• Instructions to follow: Please substitute "Find an element on the screen" for each "Locate an element on the screen" in the listing below, leaving everything else unchanged.

== Data provided ==

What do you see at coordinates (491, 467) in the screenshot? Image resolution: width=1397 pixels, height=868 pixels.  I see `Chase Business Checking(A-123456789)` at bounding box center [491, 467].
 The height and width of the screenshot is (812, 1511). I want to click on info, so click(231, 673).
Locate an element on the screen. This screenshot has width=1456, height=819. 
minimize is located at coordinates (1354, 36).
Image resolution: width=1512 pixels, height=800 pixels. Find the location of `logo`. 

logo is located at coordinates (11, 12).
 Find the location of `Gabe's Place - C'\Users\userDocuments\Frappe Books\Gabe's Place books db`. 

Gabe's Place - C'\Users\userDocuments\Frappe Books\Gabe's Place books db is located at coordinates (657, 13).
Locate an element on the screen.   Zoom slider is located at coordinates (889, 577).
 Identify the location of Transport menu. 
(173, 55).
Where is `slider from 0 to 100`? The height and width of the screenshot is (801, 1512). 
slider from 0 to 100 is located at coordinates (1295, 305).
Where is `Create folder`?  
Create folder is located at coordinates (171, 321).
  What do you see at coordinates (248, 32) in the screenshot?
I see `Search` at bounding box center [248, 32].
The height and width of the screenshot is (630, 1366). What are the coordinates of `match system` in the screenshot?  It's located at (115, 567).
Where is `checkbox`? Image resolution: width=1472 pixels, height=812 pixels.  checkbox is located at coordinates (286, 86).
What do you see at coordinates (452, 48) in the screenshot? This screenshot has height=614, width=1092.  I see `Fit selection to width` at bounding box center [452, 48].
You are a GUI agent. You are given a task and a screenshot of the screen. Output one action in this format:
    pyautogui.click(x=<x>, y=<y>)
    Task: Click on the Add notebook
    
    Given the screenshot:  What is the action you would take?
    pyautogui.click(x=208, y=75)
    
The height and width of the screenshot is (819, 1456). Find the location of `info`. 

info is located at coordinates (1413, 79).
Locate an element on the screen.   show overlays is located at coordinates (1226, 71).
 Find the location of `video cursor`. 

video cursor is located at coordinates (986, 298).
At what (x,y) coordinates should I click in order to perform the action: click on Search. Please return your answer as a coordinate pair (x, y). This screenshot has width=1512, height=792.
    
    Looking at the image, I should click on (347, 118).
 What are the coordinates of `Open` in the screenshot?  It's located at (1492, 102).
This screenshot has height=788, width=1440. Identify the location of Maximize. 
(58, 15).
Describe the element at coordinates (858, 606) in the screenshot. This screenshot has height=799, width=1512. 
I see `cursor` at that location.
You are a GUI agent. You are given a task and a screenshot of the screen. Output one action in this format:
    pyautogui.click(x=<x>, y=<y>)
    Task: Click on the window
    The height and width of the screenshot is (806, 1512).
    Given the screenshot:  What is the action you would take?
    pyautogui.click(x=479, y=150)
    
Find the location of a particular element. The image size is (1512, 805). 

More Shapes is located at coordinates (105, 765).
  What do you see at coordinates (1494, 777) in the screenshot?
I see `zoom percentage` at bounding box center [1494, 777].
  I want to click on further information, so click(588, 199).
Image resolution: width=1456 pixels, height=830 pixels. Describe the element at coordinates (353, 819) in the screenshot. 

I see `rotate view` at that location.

===

• In response:
What do you see at coordinates (491, 467) in the screenshot? Image resolution: width=1397 pixels, height=868 pixels.  I see `Chase Business Checking(A-123456789)` at bounding box center [491, 467].
 The height and width of the screenshot is (812, 1511). I want to click on info, so click(231, 673).
Find an element on the screen. This screenshot has width=1456, height=819. 
minimize is located at coordinates (1354, 36).
Image resolution: width=1512 pixels, height=800 pixels. Find the location of `logo`. 

logo is located at coordinates (11, 12).
 Find the location of `Gabe's Place - C'\Users\userDocuments\Frappe Books\Gabe's Place books db`. 

Gabe's Place - C'\Users\userDocuments\Frappe Books\Gabe's Place books db is located at coordinates (657, 13).
Find an element on the screen.   Zoom slider is located at coordinates (889, 577).
 Identify the location of Transport menu. 
(173, 55).
Where is `slider from 0 to 100`? The height and width of the screenshot is (801, 1512). 
slider from 0 to 100 is located at coordinates (1295, 305).
Where is `Create folder`?  
Create folder is located at coordinates (171, 321).
  What do you see at coordinates (248, 32) in the screenshot?
I see `Search` at bounding box center [248, 32].
The height and width of the screenshot is (630, 1366). What are the coordinates of `match system` in the screenshot?  It's located at (115, 567).
Where is `checkbox`? Image resolution: width=1472 pixels, height=812 pixels.  checkbox is located at coordinates (286, 86).
What do you see at coordinates (452, 48) in the screenshot? This screenshot has height=614, width=1092.  I see `Fit selection to width` at bounding box center [452, 48].
You are a GUI agent. You are given a task and a screenshot of the screen. Output one action in this format:
    pyautogui.click(x=<x>, y=<y>)
    Task: Click on the Add notebook
    
    Given the screenshot:  What is the action you would take?
    pyautogui.click(x=208, y=75)
    
The height and width of the screenshot is (819, 1456). Find the location of `info`. 

info is located at coordinates (1413, 79).
Find an element on the screen.   show overlays is located at coordinates (1226, 71).
 Find the location of `video cursor`. 

video cursor is located at coordinates (986, 298).
At what (x,y) coordinates should I click in order to perform the action: click on Search. Please return your answer as a coordinate pair (x, y). This screenshot has width=1512, height=792.
    
    Looking at the image, I should click on (347, 118).
 What are the coordinates of `Open` in the screenshot?  It's located at (1492, 102).
This screenshot has height=788, width=1440. Identify the location of Maximize. 
(58, 15).
Describe the element at coordinates (858, 606) in the screenshot. This screenshot has height=799, width=1512. 
I see `cursor` at that location.
You are a GUI agent. You are given a task and a screenshot of the screen. Output one action in this format:
    pyautogui.click(x=<x>, y=<y>)
    Task: Click on the window
    The height and width of the screenshot is (806, 1512).
    Given the screenshot:  What is the action you would take?
    pyautogui.click(x=479, y=150)
    
Find the location of a particular element. The image size is (1512, 805). 

More Shapes is located at coordinates (105, 765).
  What do you see at coordinates (1494, 777) in the screenshot?
I see `zoom percentage` at bounding box center [1494, 777].
  I want to click on further information, so click(588, 199).
Image resolution: width=1456 pixels, height=830 pixels. Describe the element at coordinates (353, 819) in the screenshot. 

I see `rotate view` at that location.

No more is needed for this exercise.